Some Republicans in Congress worry about Steve Bannon’s security role
WASHINGTON — Some congressional Republicans are fearful and frustrated over having Steve Bannon, the conservative firebrand who has regularly dismissed GOP lawmakers as too eager to work with Democrats, as a National Security Council member.
Adding to their concern is that President Donald Trump, for whom Bannon is a top aide, reduced the chairman of the Joint Chiefs of Staff and the director of national intelligence to lesser roles.
Bannon, a former Navy officer, is not regarded as a national security expert.
“Why would you remove the DNI and the chairman of the Joint Chiefs of Staff?” said Sen. Susan Collins, RMaine. “I don’t think that’s a good decision, and I hope the president reconsiders.”
“Although presidents structure the NSC as they see fit, Bannon should write himself out of this role on the council,” Rep. Ileana RosLehtinen, R-Fla., a member of the House Foreign Affairs Committee, said in a statement.
The National Security Council was established in 1947, designed to make sure that the president gets the best advice on national and international security matters.
By adding Bannon to the council’s principal group, Trump is “creating a council of like-minded folks,” said Rep. Mark Sanford, R-S.C. “If you end up with a council in ready concurrence with the guy at the top, history has proven that can lead to disaster.”
Trump amended his original reorganization plan Monday and added CIA Director Mike Pompeo to the council. The CIA hasn’t been among the National Security Council’s principals since 2005.
“The president has such respect for (CIA) Director Pompeo and the men and women of the CIA that today the president is announcing that he will amend the memo to add CIA back into the NSC,” White House press secretary Sean Spicer said. “So I know that there was tweet yesterday from the former national security adviser that said, where is the CIA out of everything?”
Trump’s move Monday seemed to do little to mollify critics concerned about Bannon’s former stewardship of Breitbart News, a website that has published articles many construed as racist, misogynistic, and appealing to nationalists.
Collins noted that Karl Rove, a senior adviser to President George W. Bush, and David Axelrod, senior adviser to President Barack Obama, at times attended NSC principals committee meeting “but were not named members of it.”
“What I’m concerned about is the president’s executive order reorganizing the NSC in a way that removes the director of national intelligence, the only person who can provide a comprehensive overview of intelligence on a policy issue, and the chairman of the Joint Chiefs of Staff, the only one who has the comprehensive view of the military consequences of a particular policy from the principals committee,” she said.
Sanford suggested that Trump is shaking up the NSC structure simply for the sake of change.
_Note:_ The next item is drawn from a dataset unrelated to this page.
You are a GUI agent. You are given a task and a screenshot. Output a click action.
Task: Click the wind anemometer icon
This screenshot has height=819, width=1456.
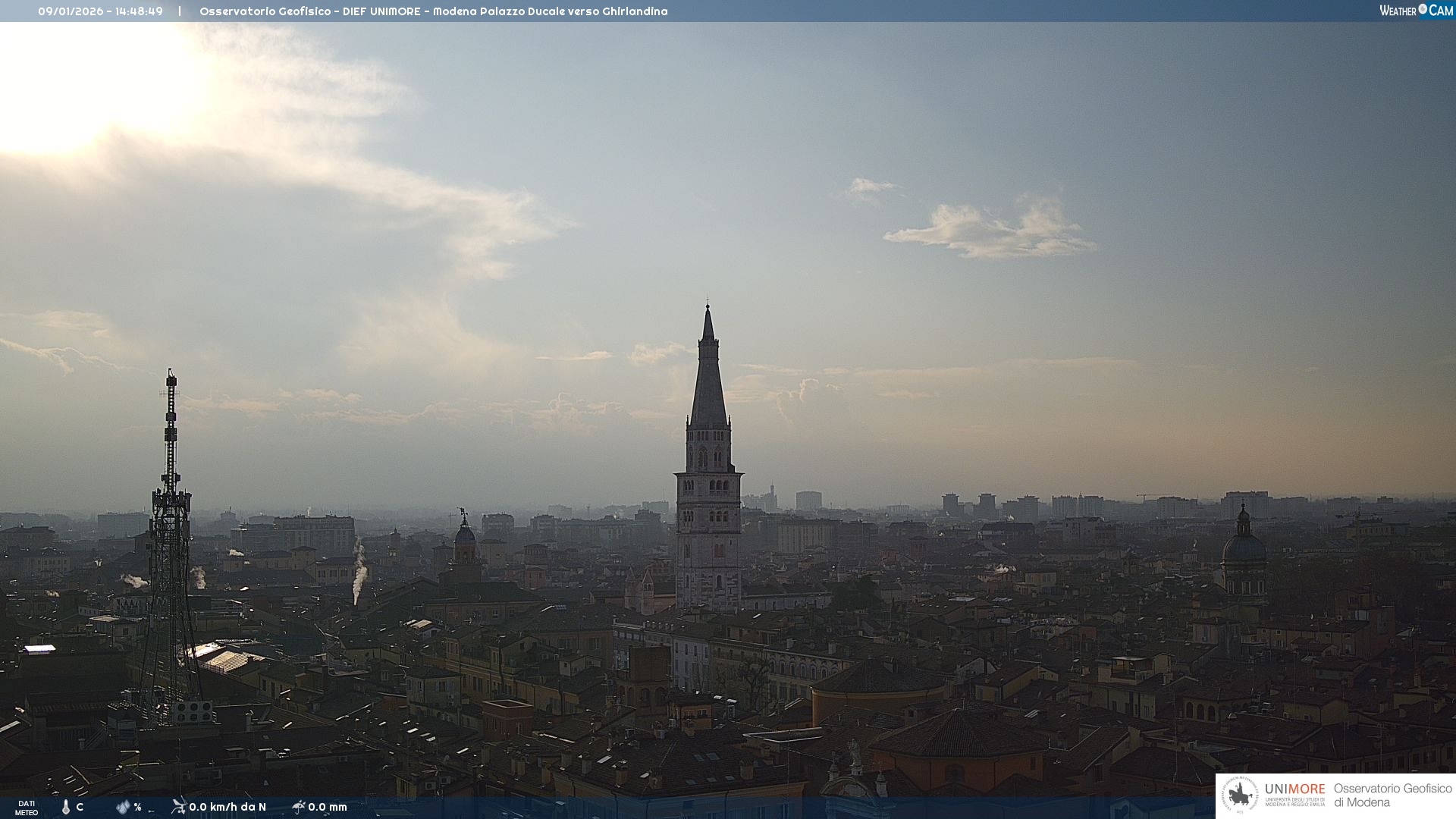178,806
“Not every institution needs to be broken to bring about change in Washington,” he said. “I’ve spent my life fighting for change, but when the institution is working there is a time to trust institutional wisdom.”
Sen. Tim Scott, R-S.C., said he has no problem at this with how Trump realigned the NSC. “I probably would not do exactly what he’s doing,” he said. “But at the end of the day we’ll see how it functions.
“We’ll see what it means, I’m not sure what it means at this point, I’m not if anybody knows what it means,” Scott said. “We know who’s out and who’s in, but that doesn’t tell us what it means.”
Rep. Jim Banks, R-Ind., a House Armed Services Committee member, expressed concern that fellow Indianan and former Republican Sen. Dan Coats — Trump’s pick for national intelligence director — would be excluded from key security decisions under Trump’s NSC realignment.
Sen. Bob Corker, R-Tenn., chairman of the Senate Foreign Relations Committee, said Trump “has the right to decide how he’s going to set up his NSC” but that the president’s arrangement “is a little different.”